Also they (Thompson ISI) charge anywhere from $50-$300k per annum for campuswide access for multiple databases. That excludes startup fees which can run into the 100k's. So it's more like high purity infocoke than cheap ghetto freebase. Needless to say, poor univerisies like my own can't afford this stuff, and I long for google's smashing of this particular cartel.
posted by lalochezia at 12:56 AM on January 5, 2008 [1 favorite]

Also, I'm not sure how this adresses 'journal salting'. I should explain: if you want to have a high impact factor or eigenfactor, to be a highly cited or highly networked journal, simply publish reviews. Reviews have many citations and are cited A LOT, bumping up these measurements.

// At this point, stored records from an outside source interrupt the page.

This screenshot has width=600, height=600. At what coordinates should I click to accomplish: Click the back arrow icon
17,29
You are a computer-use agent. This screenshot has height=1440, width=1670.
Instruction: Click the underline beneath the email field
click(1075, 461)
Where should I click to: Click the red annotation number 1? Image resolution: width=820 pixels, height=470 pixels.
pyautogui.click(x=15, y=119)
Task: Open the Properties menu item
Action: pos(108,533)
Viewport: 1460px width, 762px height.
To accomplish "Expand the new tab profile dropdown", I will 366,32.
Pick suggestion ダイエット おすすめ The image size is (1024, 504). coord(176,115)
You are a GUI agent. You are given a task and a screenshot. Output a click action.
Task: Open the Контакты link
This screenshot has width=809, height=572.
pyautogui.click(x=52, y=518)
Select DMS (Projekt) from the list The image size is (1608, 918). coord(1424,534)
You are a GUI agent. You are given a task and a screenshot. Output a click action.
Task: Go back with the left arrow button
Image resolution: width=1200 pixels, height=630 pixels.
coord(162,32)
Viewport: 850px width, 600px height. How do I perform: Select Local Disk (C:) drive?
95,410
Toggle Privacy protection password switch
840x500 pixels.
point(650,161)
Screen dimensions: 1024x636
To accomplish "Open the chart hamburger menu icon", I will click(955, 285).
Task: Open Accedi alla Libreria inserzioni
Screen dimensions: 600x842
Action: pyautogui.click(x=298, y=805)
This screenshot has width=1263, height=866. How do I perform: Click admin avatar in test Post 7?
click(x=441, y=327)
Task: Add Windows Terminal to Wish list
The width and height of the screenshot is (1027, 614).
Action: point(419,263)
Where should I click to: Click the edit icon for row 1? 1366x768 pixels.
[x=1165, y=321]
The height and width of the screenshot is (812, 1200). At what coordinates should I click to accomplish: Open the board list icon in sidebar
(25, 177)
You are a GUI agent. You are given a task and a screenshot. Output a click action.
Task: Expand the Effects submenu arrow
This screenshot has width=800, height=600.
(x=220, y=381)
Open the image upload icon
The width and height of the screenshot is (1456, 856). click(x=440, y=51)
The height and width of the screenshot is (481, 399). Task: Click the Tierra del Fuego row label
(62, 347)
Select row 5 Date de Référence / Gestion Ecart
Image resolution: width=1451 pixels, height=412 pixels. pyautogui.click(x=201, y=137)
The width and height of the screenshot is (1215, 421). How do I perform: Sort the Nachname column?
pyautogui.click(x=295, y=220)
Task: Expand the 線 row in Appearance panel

Eigenfactor says they exclude 'review journals' but people like Angewandte Chemie (one of the better chemistry journals at the moment, probably 2nd only to Journal of the American Chemical Society in terms of prestige for a General Chemistry journal) found a way to improve their standing. They 'salt' their journal with minireviews: not enough to be classified as a review journal, but enough to raise their ranking. As their ranking was raised more prestigious people vied to publish there and a feedback loop was set up. This is one of the methods that Angewandte went from a relativley obscure journal in the 80's to the powerhouse it is today.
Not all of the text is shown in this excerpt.